**Data for analysis**:
——————

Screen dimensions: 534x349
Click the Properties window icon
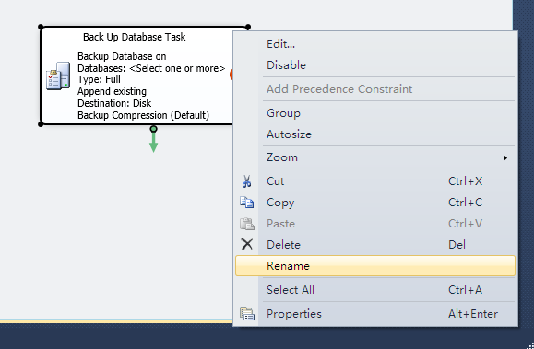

——————

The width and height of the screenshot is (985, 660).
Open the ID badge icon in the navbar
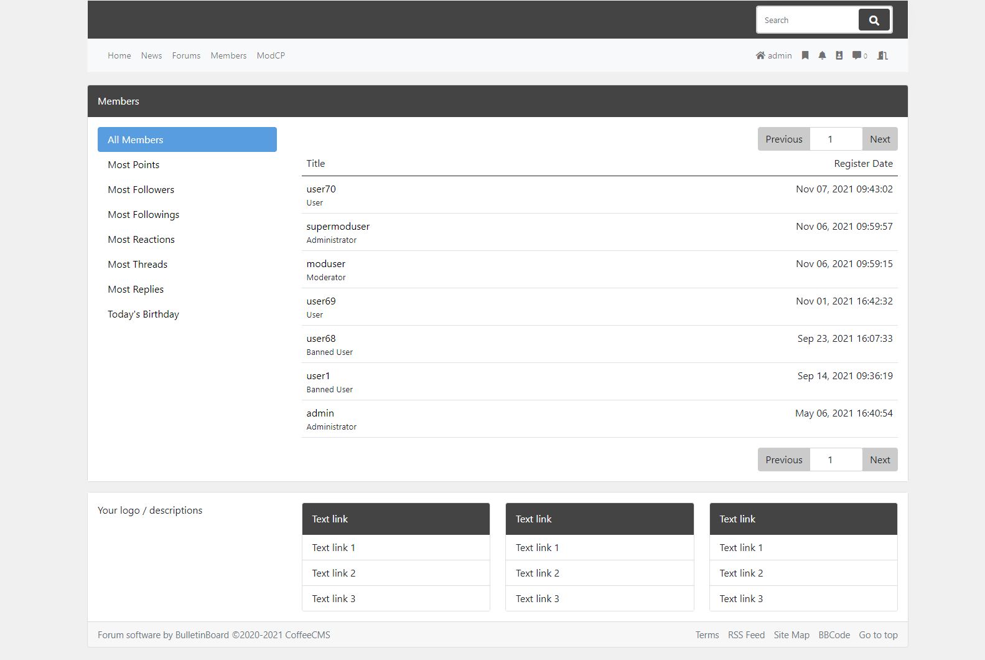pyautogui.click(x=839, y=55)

——————

**Exercise goal**:
Take exactly the lines from the one containing "Screen dimensions: 534x349" through the one containing "Click the Properties window icon" in the data above, and output them with nothing added.

**Task result**:
Screen dimensions: 534x349
Click the Properties window icon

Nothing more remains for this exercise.